[Dataset items]
------------------------------------------------
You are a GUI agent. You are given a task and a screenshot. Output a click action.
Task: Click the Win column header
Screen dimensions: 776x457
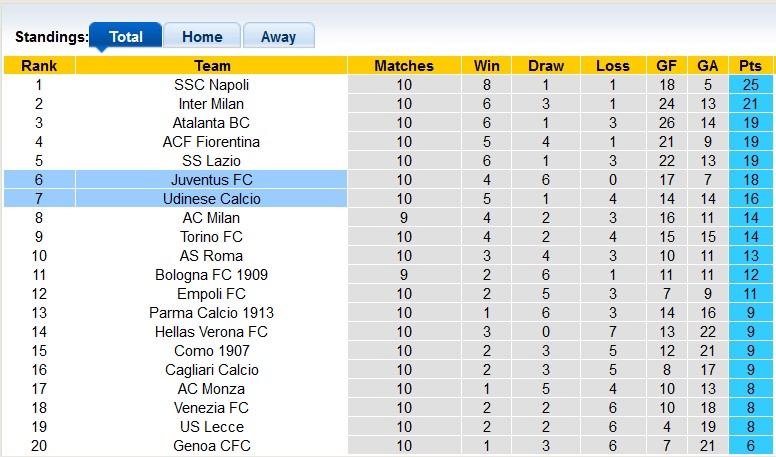pos(487,66)
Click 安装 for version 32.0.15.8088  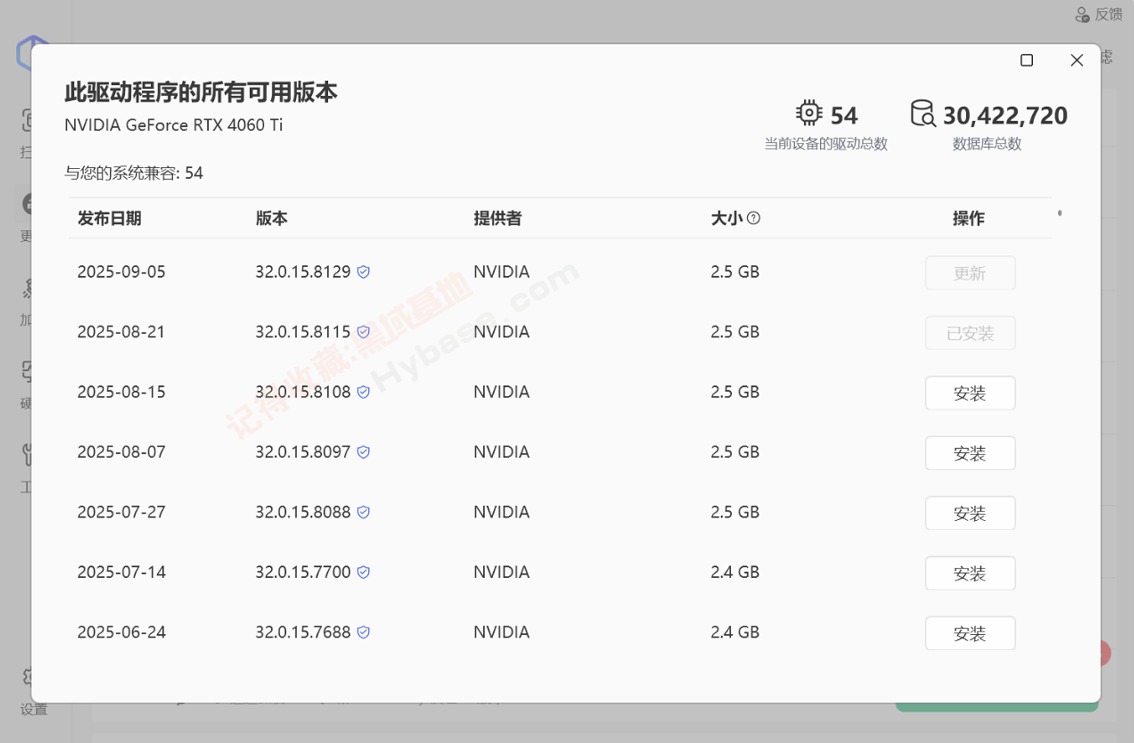point(970,513)
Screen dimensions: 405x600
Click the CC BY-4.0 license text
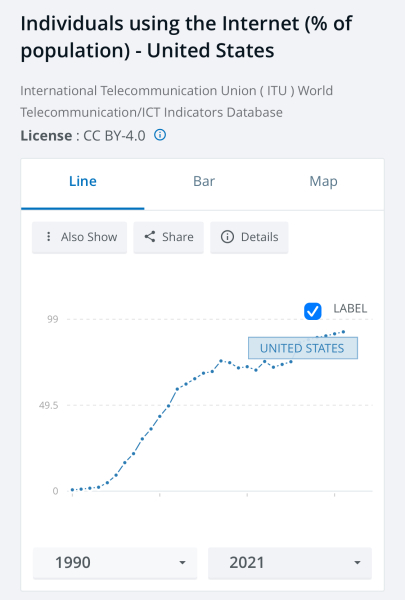[x=114, y=135]
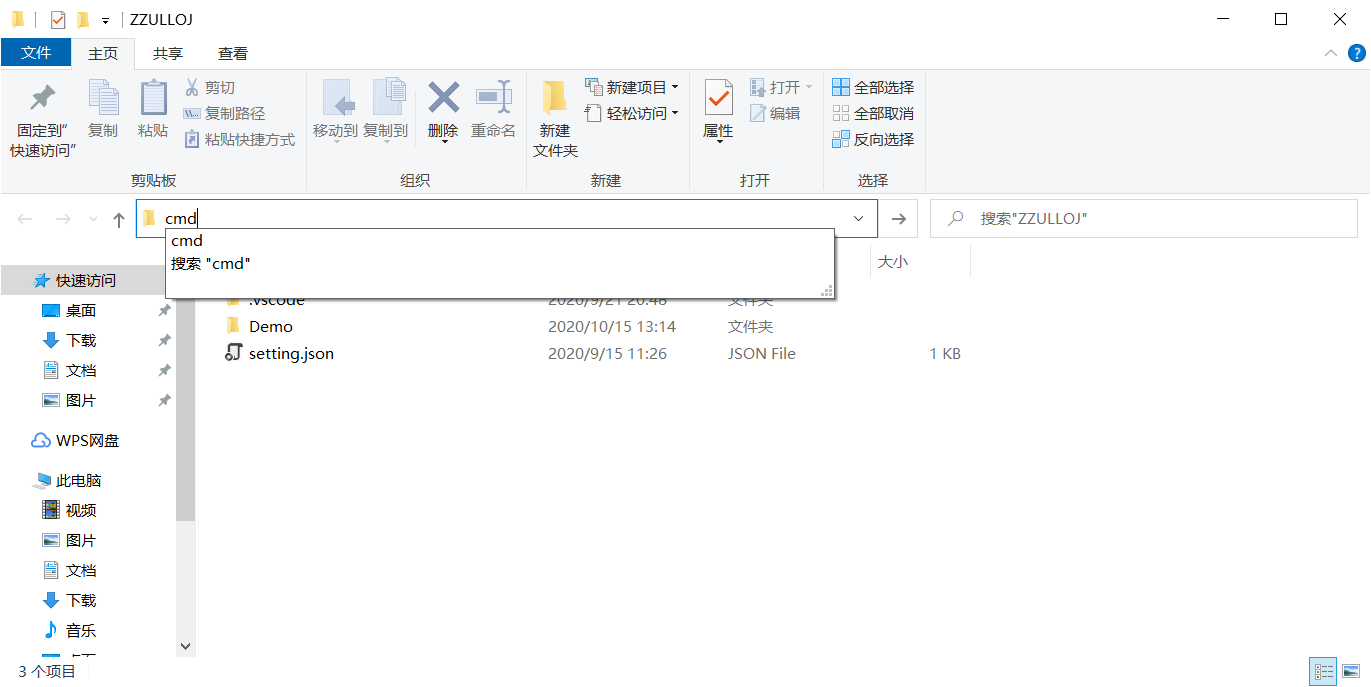Image resolution: width=1371 pixels, height=687 pixels.
Task: Select the 'cmd' autocomplete suggestion
Action: [x=187, y=241]
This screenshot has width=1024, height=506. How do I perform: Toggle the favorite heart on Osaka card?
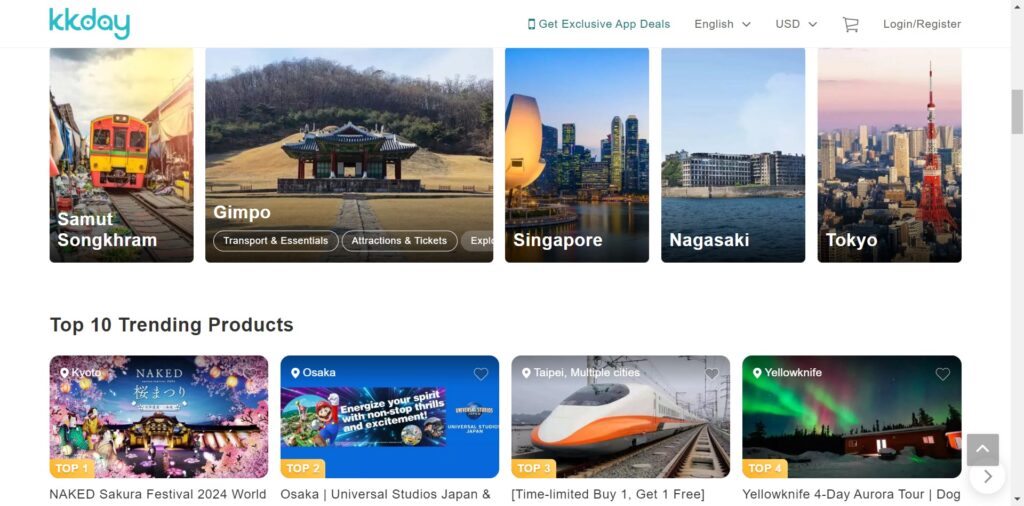point(481,374)
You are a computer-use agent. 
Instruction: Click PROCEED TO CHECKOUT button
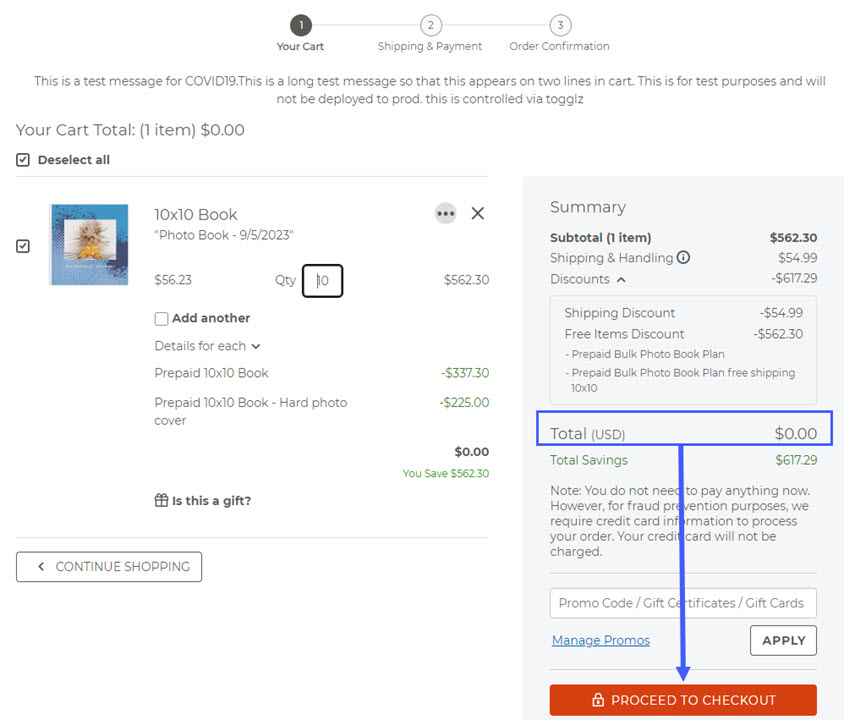(683, 700)
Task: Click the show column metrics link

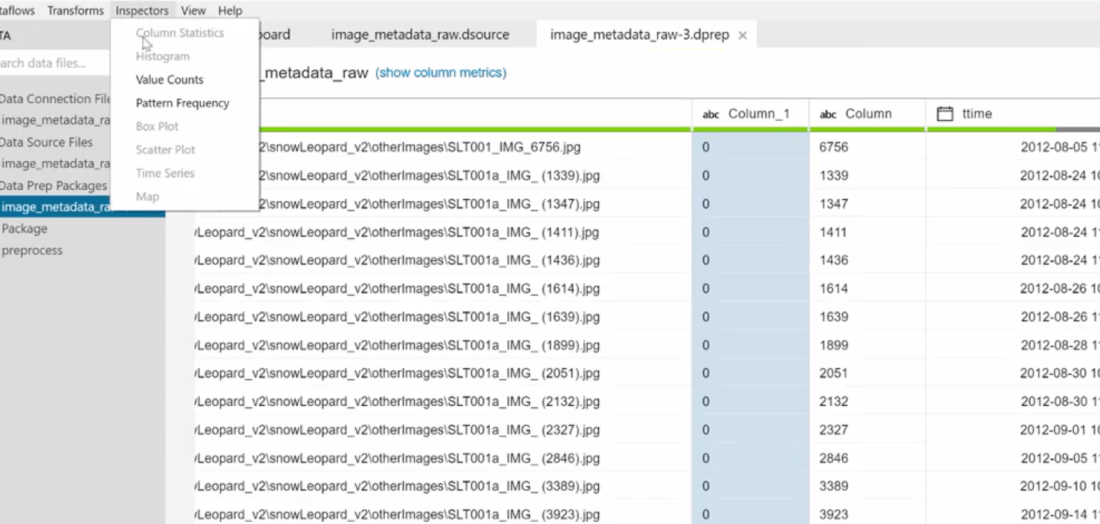Action: tap(441, 73)
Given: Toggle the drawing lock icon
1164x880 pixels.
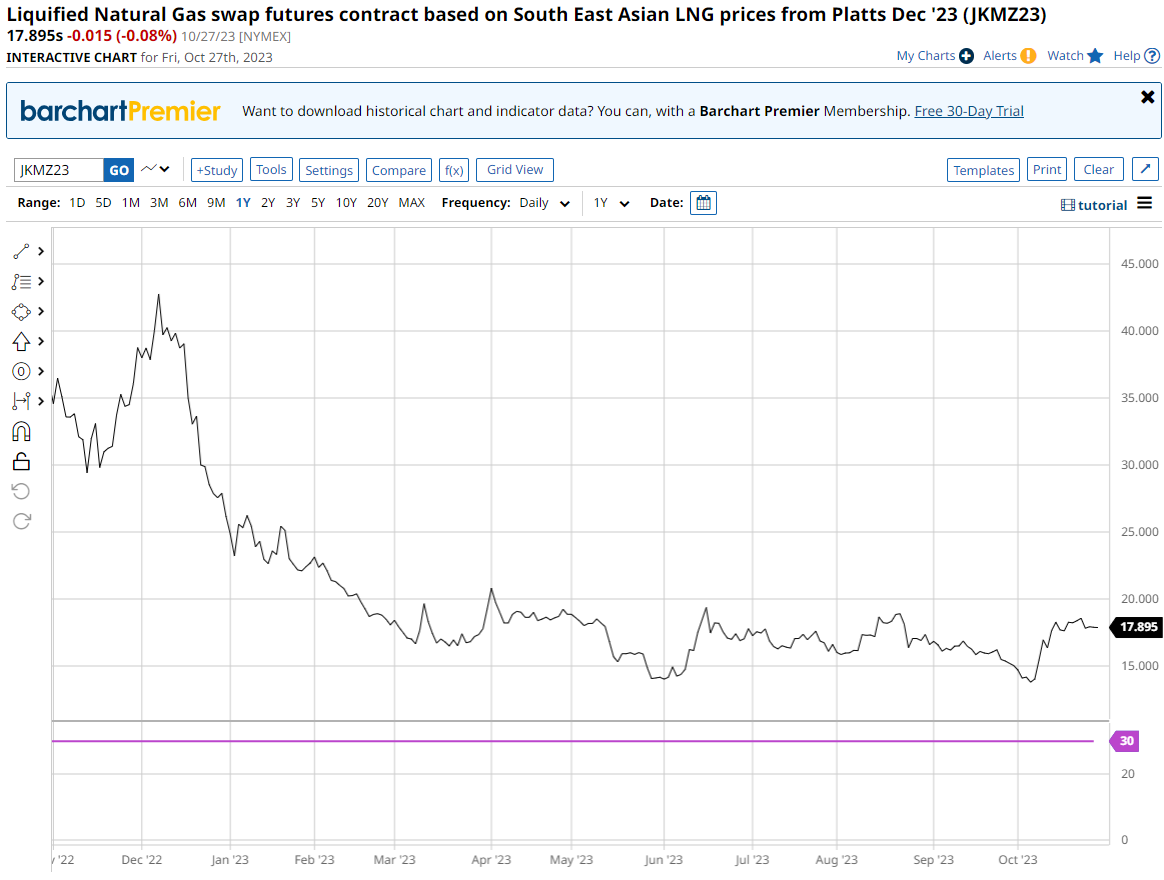Looking at the screenshot, I should (x=21, y=461).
------------------------------------------------
Write out again only the lines from the line that contains "Click the CC BY-4.0 license text" through the last line of the records, both ends included, without any of the pictures.

Click the CC BY-4.0 license text
[x=114, y=135]
Image resolution: width=1371 pixels, height=687 pixels.
Task: Select the 'cmd' autocomplete suggestion
Action: [x=187, y=241]
This screenshot has width=1024, height=506. How do I perform: Toggle the favorite heart on Osaka card?
point(481,374)
You are a computer-use agent. 
Instruction: Click PROCEED TO CHECKOUT button
(683, 700)
Task: Click the show column metrics link

Action: tap(441, 73)
Given: Toggle the drawing lock icon
1164x880 pixels.
Looking at the screenshot, I should (x=21, y=461).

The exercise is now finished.